* To be done:
Continue the review of the Turing film below, picking up right after its final sentence.

Whereas Everything simply pretended that Hawking wasn’t a scientist at all for much of its running time, Imitation attempts to put Turing’s cryptanalysis front-and-centre but the rendition is laughably simplified to the point of near total ridicule. Knowing nothing about Turing’s life, a new viewer might conclude that he recruited young men and women who were crossword puzzle geniuses so that they could stand idly by and watch him build a code-cracking machine unaided which simple arithmetic would tell him is incapable or working fast enough to sort through all the possible combinations of German ciphers before they change them the next morning, but which he runs futilely every day until he is told for the second time that the Germans have a tendency to send similar messages on different days, whereupon the machine starts working and from that moment on decrypts all German coded messages without further intervention. Not only is none of that true, but most of it is absurd on its face.

Sitting at the centre of this mess is poor Benedict Cumberbatch, trying very hard to make sure no-one mistakes Turing for Sherlock. He certainly tries, giving donnish Turing a high, reedy voice with a slight lisp and none of Holmes’ demented swagger. It’s an attempt which is doomed to failure however, since the screenplay is so utterly determined to turn him into Sherlock in any case – historical veracity and internal logic be damned.

The supporting cast also show the same kind of bold outlines, bright colours and total lack of grace and subtlety, like that awful cartoon version of PG Wodehouse’s Blandings books on TV recently. Leading the way is the film’s sort-of love interest in the spindly form of Keira Knightley (fine) who solves Turing’s crossword puzzle test in three quarters of the time it takes him (why?), but thereafter restricts her involvement in the great work to being a winsome sounding board for the Eccentric Genius and having a vaguely unlikely (but possibly true) blasé attitude towards her fiancé’s homosexuality. Elsewhere, Graham Moore’s clunking screenplay manufactures a ridiculously blinkered baddie out of Cdr Denniston (whom Charles Dance somehow manages to play with a straight face), a smooth ally in Mark Strong’s General Menzies and a nice turn from Matthew Goode as Hugh Alexander.

For reasons which pass all understanding, the movie also finds it necessary to parachute in Soviet spy John Caincross as one of Turing’s colleagues, despite the fact that there is no evidence the two men ever met at Bletchley Park or anywhere else. But when we’re this far adrift from history – Christ, who cares anyway?

Look, I’m not saying that director Morten Tyldum should have made a documentary instead. Artistic licence is fair enough, and when it comes to biopics, I’m usually the first to say – more story and less Wikipedia-style recitation of facts please. One of the few scenes with any power at all is the dramatisation of the so-called Coventry Conundrum. In the movie, almost as soon as the first communications are successfully decrypted, our team of puzzlers can see from the positions of German U-boats that an Allied passenger convoy is in danger of attack. Before they can call this information in so that a warning can be issued, Turing stops them – pointing out that being able to break the enemy’s code is only valuable so long as they don’t know you’re doing it. Now, obviously, far more time would elapse before this dilemma was faced, and obviously decisions like this would be taken at a much higher level, but I don’t object to a movie condensing time and place and character like this, if the essential truth of the story is maintained (or, I suppose, if the false story is a helluvalot better than reality). This scene only dies a death ultimately because of the crass decision to have the youngest member of the team realise that – in a stunning coincidence – his brother is on that convoy, and start to blub. And thus a vital insight into the role of the code-breakers is reduced to maudlin and unlikely soap opera.

* Supplied data:
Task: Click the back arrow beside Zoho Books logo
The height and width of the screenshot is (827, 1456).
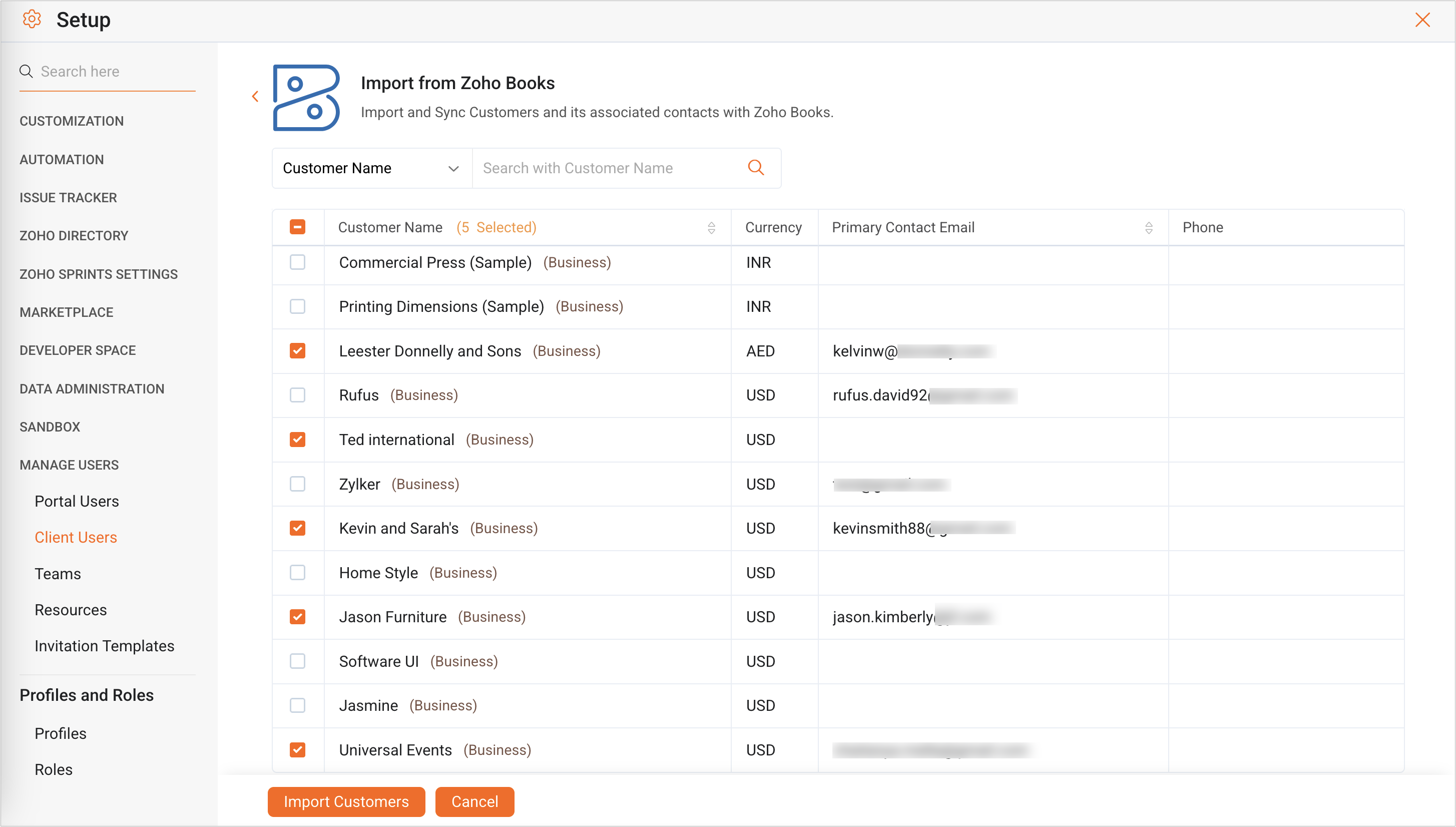Action: [x=256, y=97]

* The response:
So I will take The Imitation Game to task for its lack of historical veracity, not because historical veracity is inherently a good thing, but because in this case the truth is far more interesting than the superficial nonsense paraded before us here. The film would have us believe that cracking the Enigma code was the work of one man, who in turn outsourced it to a prodigious machine which was the forerunner of the modern computer, and that the code when cracked required nothing more than the mechanical operation of the said computer. In fact, continuing to be able to interpret German messages was a laborious and on-going process which continued throughout the war, aided by Turing’s “bombe” machine (which he never called “Christopher” for fuck’s sake) and by other similar machines, including the Colossus which was the forerunner of the modern computer, but which Turing had nothing to do with.

The film would also have us believe that one genius was able to crack the Enigma machine, but actually in most respects the Enigma is a near-perfect encryption device, if used properly. The story of the defeat of Enigma is actually a rather more human story of operator error. Had the Germans been more aware of cryptanalysis, better trained or more disciplined, Bletchley Park would likely not have succeeded in deciphering their messages, machine or no machine. And that’s before we stop to acknowledge the Allied spies who managed to get a working Enigma machine back to Britain, without which Turing and co would simply have not known where to begin.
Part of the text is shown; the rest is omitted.